The solution of this differential equation is the exponential law:
In fact, Load Average is not an average value in the usual sense of the arithmetic mean. This is a discrete function, periodically calculated from the moment the system starts. The value of the function is the number of processes working in the system under conditions of exponential decay.We observe such a construction by rewriting the calculation part of CALC_LOAD in mathematical language:
2 ^ 11 for us in this case is equivalent to one, we fixed it initially and added everywhere, the number of new processes is also calculated in these values. BUT

where T is the measurement interval (1, 5 or 15 minutes).
It is worth noting that with a fixed time interval and a fixed time between measurements, the values of the exponent can well be calculated in advance and used as a constant, which is done in the code. The last operation - shift to the right by 11 bits gives us the desired Load Average value with a drop of the lower orders.
findings
Now, understanding how LA is calculated, you can try to answer the questions posed at the beginning of the article:
1) The average value is not the arithmetic average, but is the average value of the function, which is calculated every 5 seconds from the moment the system starts.
2) "Waiting for CPU resources" are all processes in the RUNNING and UNINTERRUPTIBLE state. But we do not observe significant jumps of Load Average during long-term monitoring, since the decaying exponent plays the role of a smoothing function (although one can notice them when considering a period of 1 minute).

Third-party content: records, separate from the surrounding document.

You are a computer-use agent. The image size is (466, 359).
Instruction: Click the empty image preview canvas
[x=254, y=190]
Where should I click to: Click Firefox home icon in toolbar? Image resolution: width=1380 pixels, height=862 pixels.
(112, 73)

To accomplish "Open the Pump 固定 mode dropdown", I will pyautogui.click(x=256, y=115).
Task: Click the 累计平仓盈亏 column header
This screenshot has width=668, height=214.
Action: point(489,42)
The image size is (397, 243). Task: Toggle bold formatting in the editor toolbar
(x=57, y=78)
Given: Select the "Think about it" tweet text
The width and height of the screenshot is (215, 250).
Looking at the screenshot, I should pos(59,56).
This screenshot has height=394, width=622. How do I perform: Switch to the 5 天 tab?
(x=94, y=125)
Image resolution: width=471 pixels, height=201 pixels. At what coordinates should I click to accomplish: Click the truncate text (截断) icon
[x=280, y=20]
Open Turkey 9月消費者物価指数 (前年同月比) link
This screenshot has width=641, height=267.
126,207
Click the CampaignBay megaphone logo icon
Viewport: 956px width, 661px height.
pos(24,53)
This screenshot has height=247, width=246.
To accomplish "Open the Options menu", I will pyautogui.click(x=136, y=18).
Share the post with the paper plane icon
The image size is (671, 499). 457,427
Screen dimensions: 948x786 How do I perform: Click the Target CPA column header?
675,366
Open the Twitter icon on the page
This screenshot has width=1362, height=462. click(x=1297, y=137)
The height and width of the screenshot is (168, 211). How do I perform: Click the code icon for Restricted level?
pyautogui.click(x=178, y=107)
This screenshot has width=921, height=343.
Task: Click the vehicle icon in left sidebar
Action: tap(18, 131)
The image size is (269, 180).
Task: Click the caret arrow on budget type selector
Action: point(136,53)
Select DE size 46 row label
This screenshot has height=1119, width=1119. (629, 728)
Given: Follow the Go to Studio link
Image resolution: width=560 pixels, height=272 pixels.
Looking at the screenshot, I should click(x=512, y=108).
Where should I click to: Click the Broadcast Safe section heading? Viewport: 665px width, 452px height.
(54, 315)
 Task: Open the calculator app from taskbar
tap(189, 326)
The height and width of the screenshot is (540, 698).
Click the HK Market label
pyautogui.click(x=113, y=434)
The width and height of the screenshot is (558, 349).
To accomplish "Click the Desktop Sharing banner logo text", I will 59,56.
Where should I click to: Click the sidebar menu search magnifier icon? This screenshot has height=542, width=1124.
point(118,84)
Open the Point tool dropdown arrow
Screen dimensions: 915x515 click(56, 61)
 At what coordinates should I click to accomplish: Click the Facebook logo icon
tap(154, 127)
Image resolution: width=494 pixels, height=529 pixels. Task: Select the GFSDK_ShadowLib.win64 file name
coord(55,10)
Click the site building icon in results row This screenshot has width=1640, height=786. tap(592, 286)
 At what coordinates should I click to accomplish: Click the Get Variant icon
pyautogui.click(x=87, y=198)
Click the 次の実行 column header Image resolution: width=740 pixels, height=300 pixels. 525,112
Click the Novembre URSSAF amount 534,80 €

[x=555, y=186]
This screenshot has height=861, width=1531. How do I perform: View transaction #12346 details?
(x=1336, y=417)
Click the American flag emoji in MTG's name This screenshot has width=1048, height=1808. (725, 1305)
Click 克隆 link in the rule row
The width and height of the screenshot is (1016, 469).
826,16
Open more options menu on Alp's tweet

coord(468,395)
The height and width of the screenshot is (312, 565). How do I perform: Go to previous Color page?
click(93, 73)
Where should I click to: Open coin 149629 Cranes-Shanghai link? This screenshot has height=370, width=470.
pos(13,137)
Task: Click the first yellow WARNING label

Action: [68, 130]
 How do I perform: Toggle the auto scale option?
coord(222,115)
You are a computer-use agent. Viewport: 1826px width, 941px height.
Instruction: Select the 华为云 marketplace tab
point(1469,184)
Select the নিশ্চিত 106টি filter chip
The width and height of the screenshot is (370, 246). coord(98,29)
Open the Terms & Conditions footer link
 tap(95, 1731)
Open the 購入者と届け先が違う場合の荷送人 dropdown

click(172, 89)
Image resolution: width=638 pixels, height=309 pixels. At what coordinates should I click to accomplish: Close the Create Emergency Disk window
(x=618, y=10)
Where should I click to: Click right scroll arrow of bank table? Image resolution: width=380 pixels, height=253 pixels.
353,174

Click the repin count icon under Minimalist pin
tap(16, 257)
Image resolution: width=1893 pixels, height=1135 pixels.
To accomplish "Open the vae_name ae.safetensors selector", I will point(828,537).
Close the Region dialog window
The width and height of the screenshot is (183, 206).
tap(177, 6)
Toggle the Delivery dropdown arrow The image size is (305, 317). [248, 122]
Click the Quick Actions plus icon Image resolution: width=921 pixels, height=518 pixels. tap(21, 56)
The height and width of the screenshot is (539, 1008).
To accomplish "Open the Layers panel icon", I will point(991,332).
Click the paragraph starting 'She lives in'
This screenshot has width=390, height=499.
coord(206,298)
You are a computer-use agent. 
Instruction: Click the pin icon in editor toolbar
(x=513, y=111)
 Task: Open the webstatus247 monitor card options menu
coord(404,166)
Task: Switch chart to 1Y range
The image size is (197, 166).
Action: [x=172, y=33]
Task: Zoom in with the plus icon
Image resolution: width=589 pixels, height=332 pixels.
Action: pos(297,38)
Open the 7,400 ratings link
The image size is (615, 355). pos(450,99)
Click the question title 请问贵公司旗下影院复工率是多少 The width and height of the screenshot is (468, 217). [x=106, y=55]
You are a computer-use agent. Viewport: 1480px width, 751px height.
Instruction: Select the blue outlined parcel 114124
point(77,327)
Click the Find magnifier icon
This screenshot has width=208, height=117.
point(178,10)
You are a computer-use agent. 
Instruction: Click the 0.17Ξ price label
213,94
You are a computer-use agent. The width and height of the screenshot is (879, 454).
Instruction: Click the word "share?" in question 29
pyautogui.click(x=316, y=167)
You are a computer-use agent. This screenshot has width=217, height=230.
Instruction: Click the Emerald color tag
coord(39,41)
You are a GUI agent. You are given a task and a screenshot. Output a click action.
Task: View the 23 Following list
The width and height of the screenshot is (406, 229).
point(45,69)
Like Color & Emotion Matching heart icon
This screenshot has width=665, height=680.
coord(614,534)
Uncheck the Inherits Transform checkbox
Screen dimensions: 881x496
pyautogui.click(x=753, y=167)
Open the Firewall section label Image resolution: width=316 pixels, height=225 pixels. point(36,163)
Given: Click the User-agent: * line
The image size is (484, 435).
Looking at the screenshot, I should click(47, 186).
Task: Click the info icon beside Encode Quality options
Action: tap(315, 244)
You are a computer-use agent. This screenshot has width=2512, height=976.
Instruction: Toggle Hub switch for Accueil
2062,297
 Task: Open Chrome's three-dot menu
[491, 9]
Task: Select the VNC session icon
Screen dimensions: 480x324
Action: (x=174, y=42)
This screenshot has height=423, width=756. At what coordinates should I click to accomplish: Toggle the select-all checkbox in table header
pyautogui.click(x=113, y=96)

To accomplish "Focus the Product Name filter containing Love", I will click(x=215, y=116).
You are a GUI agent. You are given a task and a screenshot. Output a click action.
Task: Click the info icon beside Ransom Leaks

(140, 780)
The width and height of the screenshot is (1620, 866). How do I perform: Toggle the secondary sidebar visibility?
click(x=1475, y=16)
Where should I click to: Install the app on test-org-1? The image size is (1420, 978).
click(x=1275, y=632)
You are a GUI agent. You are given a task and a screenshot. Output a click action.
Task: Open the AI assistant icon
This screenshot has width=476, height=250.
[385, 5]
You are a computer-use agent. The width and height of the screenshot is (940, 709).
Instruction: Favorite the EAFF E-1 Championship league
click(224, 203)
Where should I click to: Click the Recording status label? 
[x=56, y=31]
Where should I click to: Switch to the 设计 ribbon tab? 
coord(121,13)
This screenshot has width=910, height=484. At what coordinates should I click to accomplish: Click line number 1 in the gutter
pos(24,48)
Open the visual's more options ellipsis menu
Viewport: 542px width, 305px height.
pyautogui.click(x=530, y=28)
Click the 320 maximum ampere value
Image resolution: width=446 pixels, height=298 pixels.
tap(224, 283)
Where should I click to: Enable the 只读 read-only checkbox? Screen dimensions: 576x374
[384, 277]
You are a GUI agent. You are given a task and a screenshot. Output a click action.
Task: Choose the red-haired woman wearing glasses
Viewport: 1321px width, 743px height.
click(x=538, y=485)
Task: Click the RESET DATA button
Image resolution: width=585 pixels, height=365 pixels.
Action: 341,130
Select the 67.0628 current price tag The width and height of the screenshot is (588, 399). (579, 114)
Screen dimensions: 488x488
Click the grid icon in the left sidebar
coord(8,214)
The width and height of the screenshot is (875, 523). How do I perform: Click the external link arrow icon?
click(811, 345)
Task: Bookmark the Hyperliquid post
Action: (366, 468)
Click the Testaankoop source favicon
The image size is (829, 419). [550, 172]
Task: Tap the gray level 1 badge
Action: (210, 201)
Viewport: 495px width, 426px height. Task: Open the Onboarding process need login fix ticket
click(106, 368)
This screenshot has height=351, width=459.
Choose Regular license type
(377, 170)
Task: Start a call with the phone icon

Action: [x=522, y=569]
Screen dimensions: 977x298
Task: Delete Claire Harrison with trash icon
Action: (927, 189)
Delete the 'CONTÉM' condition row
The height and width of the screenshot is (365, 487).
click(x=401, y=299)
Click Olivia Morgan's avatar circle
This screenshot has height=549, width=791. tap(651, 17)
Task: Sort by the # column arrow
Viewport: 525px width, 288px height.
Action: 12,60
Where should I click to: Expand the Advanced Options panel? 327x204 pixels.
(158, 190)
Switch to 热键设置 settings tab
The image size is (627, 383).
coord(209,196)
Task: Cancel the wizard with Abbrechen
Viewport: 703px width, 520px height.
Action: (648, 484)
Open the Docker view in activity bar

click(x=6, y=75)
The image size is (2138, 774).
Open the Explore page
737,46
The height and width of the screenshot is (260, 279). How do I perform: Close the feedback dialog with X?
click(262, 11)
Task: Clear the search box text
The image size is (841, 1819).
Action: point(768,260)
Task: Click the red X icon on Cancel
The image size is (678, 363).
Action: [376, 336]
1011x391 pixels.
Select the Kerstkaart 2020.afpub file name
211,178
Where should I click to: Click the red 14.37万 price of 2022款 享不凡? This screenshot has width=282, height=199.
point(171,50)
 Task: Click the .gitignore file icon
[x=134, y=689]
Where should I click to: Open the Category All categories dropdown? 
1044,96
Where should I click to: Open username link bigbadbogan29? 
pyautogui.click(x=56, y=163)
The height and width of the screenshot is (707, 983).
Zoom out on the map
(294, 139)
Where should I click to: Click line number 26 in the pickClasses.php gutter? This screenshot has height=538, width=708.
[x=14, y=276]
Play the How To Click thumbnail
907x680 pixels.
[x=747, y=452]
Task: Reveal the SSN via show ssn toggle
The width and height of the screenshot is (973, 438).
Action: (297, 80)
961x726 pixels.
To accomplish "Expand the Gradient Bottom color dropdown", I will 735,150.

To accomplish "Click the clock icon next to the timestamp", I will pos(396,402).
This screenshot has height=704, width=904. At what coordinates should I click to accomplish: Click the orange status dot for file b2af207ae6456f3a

3) And here is one of the most interesting findings. The fact is that the above Load Average function for any value of n increases monotonically to this value, but if n <L, it decays exponentially to it. Thus, LA = 1 says that at any given time the CPU is occupied by a single process and there is no queue at all, which in general can be considered 100% load, no more, no less. At the same time, LA <1 says that the CPU is idle, and if you have a lot of processes that are knocking on non-working nfs, then you can see
However, in addition to answering the questions that were available initially, the code analysis also puts new ones. For example, does the decaying exponent apply to reducing the number of pending processes? If we consider radioactive decay, then its speed is limited only by the number of cores, in our case, with a large number of processes, everything will all rest on the throughput of the CPU. Also, if we compare the resulting formula with the exponential law, it becomes clear that

where T is the duration of the data set interval (1, 5 or 15 minutes). Thus, the kernel developers believe that the decrease rate of the Load Average is inversely proportional to the duration of the measurements, which is somewhat unclear, at least for me. Well, it is not difficult to simulate situations where the huge values of LA will not really display the system load, or vice versa.
In the end, it seems that for calculating the Load Average, a smoothing function was chosen, reducing its value as quickly as possible, which is generally logical for obtaining a finite number, but does not reflect the actual process. And if someone explains to me why an exhibitor and why exactly in this form, I will be very grateful.